1

I'm planning on using ftplib to monitor a server for new files. Is there a way to see if a new file is still being transferred?

Here is a partial solution that finds new files:

Monitor remote FTP directory

from ftplib import FTP
from time import sleep

ftp = FTP('localhost')
ftp.login()

def changemon(dir='./'):
    ls_prev = set()

    while True:
        ls = set(ftp.nlst(dir))

        add, rem = ls-ls_prev, ls_prev-ls
        if add or rem: yield add, rem

        ls_prev = ls
        sleep(5)

for add, rem in changemon():
    print('\n'.join('+ %s' % i for i in add))
    print('\n'.join('- %s' % i for i in remove))

ftp.quit()
Community
  • 1
  • 1
gnarbarian
  • 2,622
  • 2
  • 19
  • 25

1 Answers1

1

I'm assuming that you want to know if you can determine if a file is in the process of being transferred by a different FTP connection. In general, this is not possible because there is no FTP command to ask if there is a file transfer in progress.

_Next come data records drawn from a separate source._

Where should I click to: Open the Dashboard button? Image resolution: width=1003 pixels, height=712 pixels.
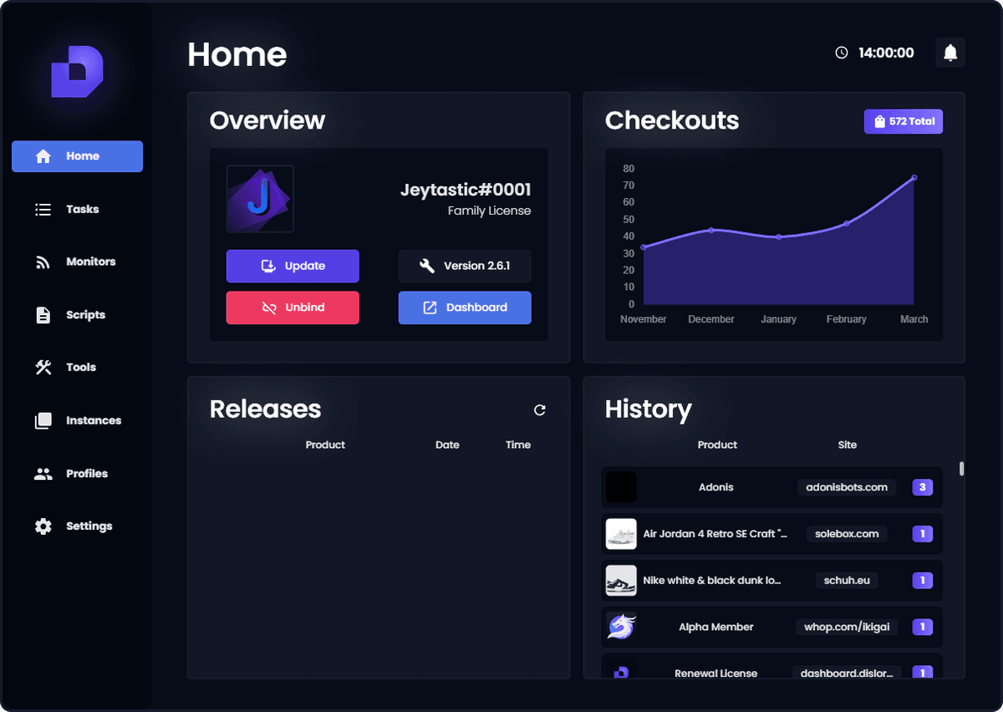(465, 308)
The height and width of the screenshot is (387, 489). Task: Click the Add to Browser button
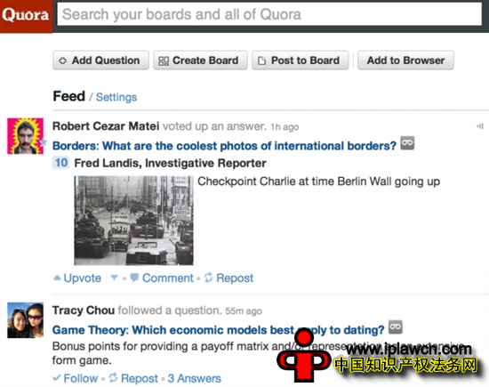[405, 60]
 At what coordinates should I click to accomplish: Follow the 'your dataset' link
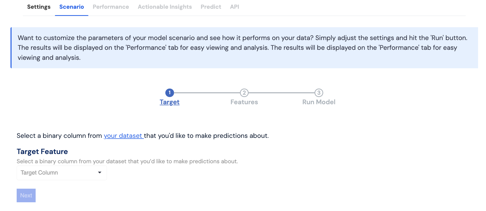pyautogui.click(x=123, y=136)
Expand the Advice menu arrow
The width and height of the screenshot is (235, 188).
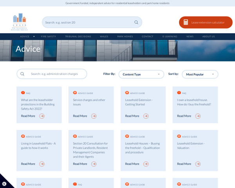[34, 36]
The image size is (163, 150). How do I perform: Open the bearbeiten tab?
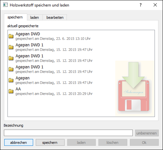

You could rely on a heuristic of polling the non-standard SIZE command via FTP.size to see if the size of a file is growing over time and then assume that if it stays the same size for some duration that the file is not in progress.

Note that this heuristic could potentially cause you to detect that a file is not in progress even though it still was in progress, thus you'll want to make sure that you're ok with potentially processing partially truncated files.

Keep in mind that FTP connections are sometimes disconnected and resumed at a later point in time, thus if this happens, you may have to rely on a very large timescale to detect when a file is complete unless you know for sure how big the file is expected to be.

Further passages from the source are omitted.